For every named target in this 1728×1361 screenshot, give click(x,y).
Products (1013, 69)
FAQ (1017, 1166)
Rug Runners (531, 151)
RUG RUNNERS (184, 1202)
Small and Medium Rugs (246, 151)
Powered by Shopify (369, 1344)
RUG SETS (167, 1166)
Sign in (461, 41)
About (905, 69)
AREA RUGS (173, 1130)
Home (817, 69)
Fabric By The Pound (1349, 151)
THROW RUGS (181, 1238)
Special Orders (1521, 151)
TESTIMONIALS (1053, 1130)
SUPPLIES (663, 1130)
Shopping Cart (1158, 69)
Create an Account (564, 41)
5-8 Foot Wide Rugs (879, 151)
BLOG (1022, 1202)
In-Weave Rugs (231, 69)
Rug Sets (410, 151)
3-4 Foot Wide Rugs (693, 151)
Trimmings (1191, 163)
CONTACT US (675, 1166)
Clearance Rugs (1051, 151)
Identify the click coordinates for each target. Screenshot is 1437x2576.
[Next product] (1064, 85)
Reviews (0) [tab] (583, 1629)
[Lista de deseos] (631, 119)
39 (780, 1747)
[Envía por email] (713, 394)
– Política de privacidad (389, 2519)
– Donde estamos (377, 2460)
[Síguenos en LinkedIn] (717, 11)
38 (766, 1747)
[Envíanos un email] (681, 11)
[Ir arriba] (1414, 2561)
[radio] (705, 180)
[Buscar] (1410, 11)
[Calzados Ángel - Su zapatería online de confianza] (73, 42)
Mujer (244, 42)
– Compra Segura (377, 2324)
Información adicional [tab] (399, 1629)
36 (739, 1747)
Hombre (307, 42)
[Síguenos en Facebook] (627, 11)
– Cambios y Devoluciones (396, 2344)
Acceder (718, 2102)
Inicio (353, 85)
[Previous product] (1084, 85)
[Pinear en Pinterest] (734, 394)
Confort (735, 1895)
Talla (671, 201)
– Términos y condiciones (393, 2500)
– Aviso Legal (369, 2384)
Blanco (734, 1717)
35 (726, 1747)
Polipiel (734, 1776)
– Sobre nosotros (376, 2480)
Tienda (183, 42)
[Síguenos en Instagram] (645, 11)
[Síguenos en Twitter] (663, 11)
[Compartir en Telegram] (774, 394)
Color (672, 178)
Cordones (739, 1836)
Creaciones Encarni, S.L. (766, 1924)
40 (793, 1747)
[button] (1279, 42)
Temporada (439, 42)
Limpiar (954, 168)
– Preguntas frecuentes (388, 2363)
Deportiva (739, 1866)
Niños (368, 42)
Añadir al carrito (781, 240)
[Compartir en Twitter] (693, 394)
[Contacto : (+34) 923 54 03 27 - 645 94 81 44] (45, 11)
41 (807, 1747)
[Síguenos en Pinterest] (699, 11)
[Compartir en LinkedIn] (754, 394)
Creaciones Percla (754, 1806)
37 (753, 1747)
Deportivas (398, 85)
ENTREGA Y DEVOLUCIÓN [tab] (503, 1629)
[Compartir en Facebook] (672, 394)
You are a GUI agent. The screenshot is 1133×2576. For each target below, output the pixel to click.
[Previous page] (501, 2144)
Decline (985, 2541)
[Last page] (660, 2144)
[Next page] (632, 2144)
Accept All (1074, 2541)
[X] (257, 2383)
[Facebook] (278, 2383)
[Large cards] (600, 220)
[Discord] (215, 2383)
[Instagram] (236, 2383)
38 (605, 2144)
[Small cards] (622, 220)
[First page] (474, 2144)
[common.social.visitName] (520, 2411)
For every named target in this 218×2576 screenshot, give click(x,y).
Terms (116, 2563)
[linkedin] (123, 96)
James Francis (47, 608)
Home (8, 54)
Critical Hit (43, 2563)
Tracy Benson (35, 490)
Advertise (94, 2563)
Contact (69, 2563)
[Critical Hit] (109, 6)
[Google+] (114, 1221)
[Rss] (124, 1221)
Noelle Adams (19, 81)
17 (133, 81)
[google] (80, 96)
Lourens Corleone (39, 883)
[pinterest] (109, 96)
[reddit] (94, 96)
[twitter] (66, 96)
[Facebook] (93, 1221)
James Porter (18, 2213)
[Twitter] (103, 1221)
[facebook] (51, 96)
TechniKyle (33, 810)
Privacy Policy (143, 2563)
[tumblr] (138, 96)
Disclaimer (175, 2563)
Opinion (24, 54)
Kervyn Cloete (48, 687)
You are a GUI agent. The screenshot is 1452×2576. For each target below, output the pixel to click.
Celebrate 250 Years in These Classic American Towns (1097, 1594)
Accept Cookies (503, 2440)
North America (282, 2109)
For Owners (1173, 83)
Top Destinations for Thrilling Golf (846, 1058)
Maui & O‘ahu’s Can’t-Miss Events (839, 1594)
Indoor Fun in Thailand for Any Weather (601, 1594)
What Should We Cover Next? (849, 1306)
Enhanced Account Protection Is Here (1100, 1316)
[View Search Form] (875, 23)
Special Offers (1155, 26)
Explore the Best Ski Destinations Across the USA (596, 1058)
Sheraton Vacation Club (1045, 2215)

++++++

== YOUR TASK ==
Please give back exactly the lines of the listing above that run from the one containing "Advertise (94, 2563)" through the one containing "You are a GUI agent. The screenshot is 1452×2576.", and only those.

== EXERCISE OUTPUT ==
Advertise (94, 2563)
Contact (69, 2563)
[Critical Hit] (109, 6)
[Google+] (114, 1221)
[Rss] (124, 1221)
Noelle Adams (19, 81)
17 (133, 81)
[google] (80, 96)
Lourens Corleone (39, 883)
[pinterest] (109, 96)
[reddit] (94, 96)
[twitter] (66, 96)
[Facebook] (93, 1221)
James Porter (18, 2213)
[Twitter] (103, 1221)
[facebook] (51, 96)
TechniKyle (33, 810)
Privacy Policy (143, 2563)
[tumblr] (138, 96)
Disclaimer (175, 2563)
Opinion (24, 54)
Kervyn Cloete (48, 687)
You are a GUI agent. The screenshot is 1452×2576. For each target below, output the pixel to click.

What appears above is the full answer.